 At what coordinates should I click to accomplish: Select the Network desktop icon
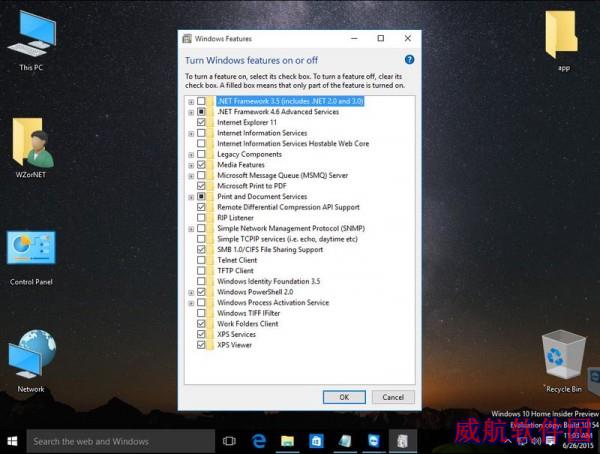coord(31,361)
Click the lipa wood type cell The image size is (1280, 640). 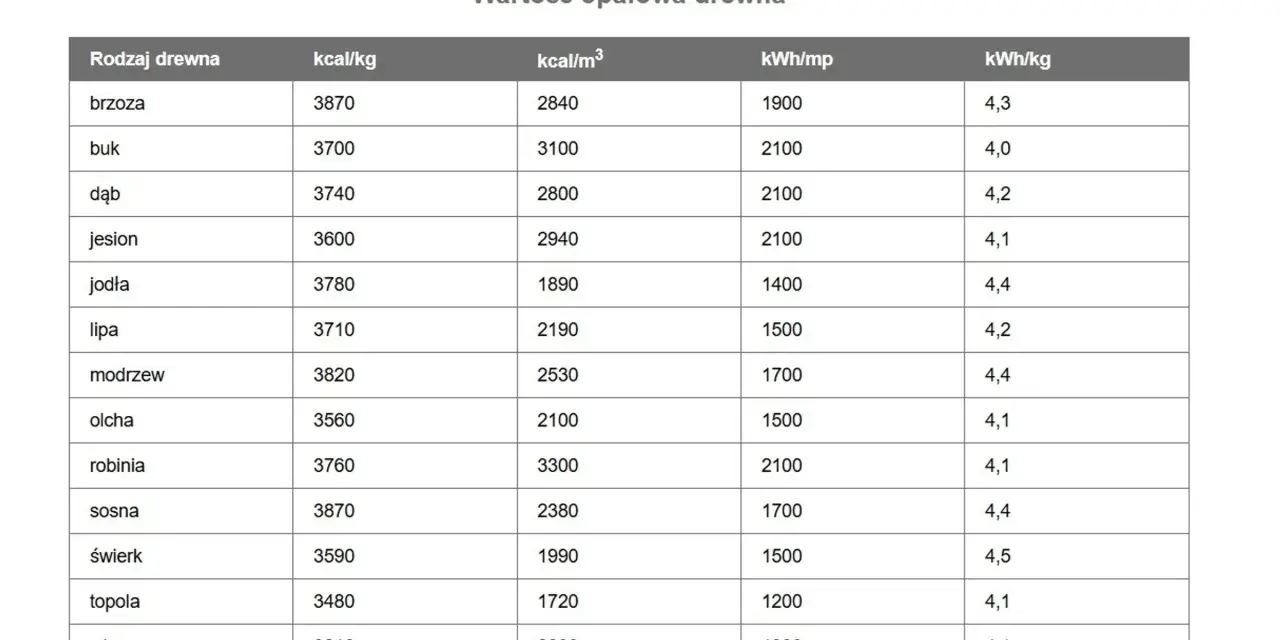click(x=181, y=330)
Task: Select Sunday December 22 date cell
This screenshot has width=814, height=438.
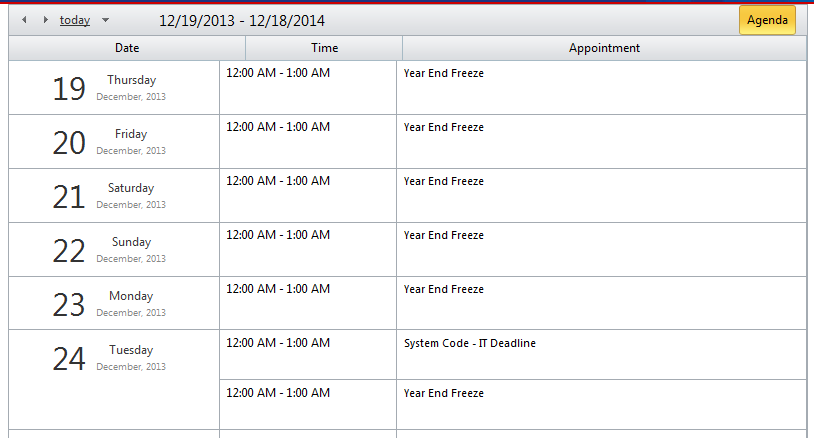Action: [113, 250]
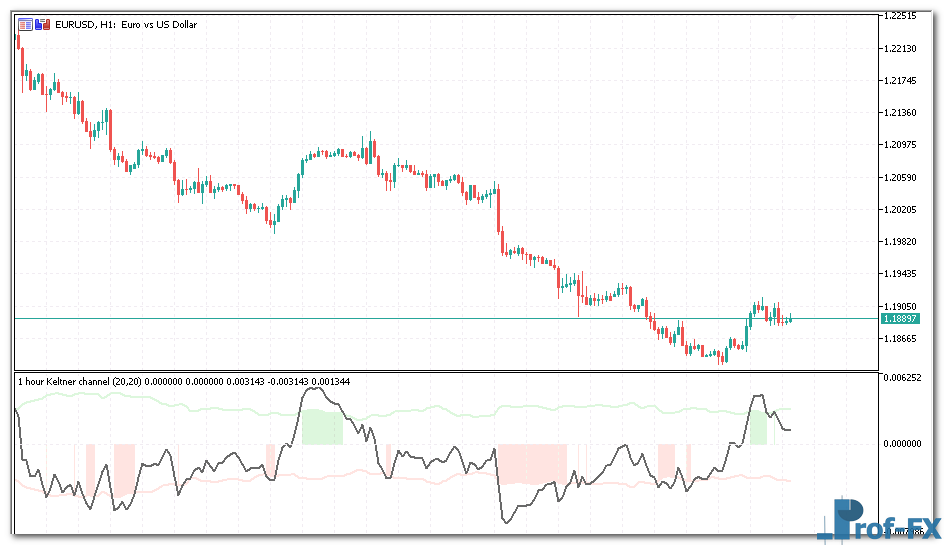Click the horizontal bid price line
The image size is (944, 545).
pyautogui.click(x=400, y=318)
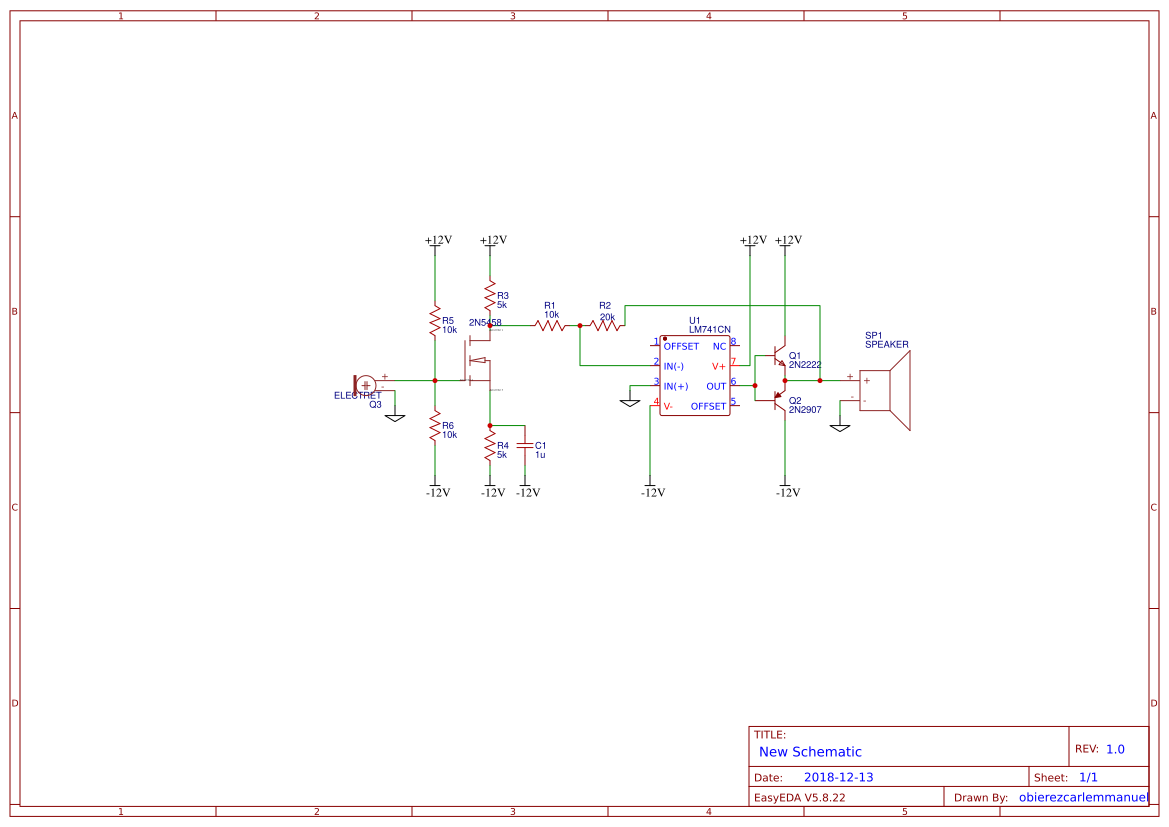Select the +12V power flag above R3
Viewport: 1169px width, 827px height.
(492, 240)
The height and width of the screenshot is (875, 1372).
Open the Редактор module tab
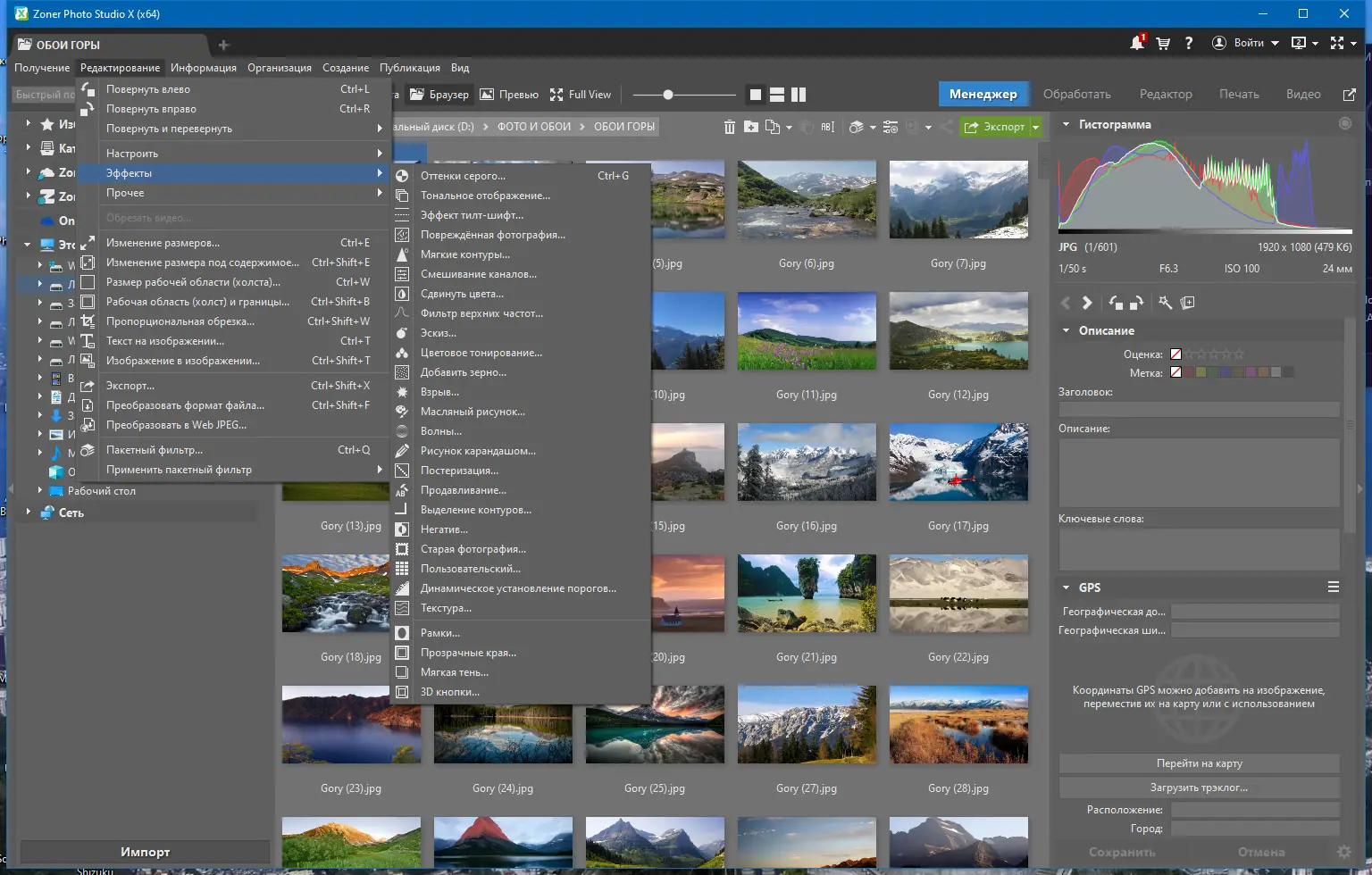1165,94
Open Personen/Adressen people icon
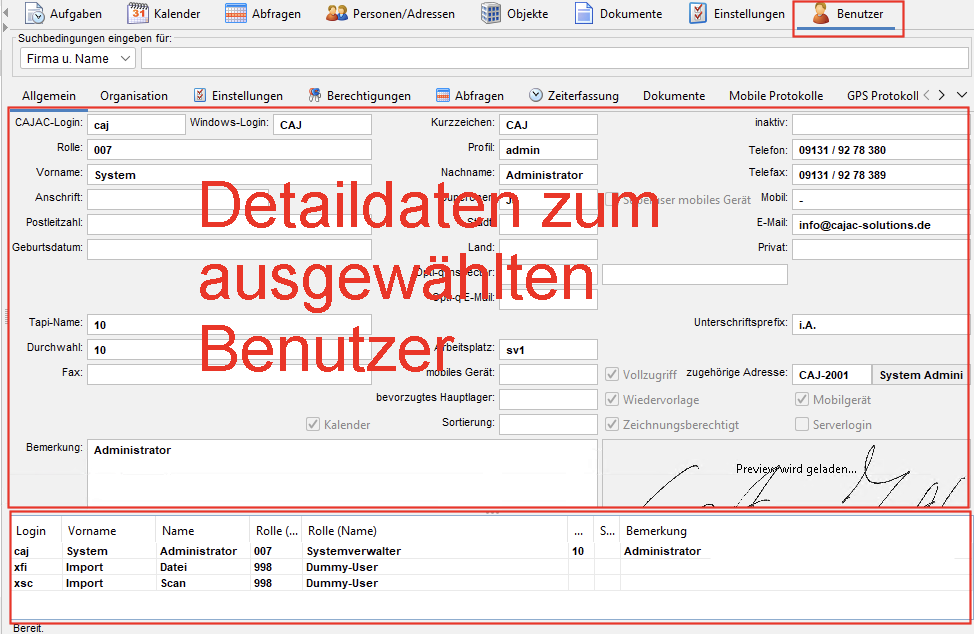This screenshot has height=634, width=974. [337, 14]
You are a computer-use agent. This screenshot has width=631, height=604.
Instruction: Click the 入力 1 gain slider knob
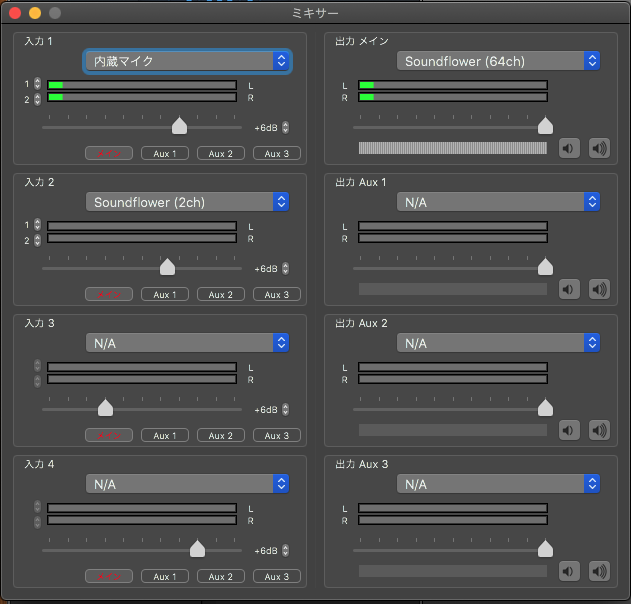[180, 126]
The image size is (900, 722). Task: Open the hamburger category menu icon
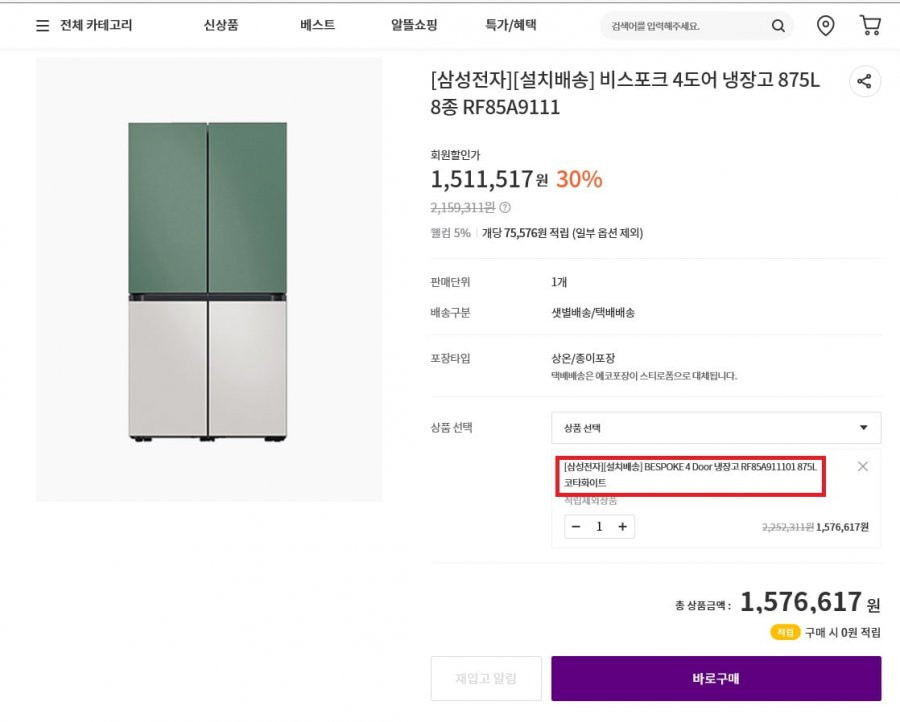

▬▬▬▬▬▬▬▬▬▬

**PROBLEM TO SOLVE:** From the records above, pull out each line that has "Task".

**SOLVED EXERCISE:**
Task: Select Sunday December 22 date cell
The image size is (900, 722). Task: Open the hamburger category menu icon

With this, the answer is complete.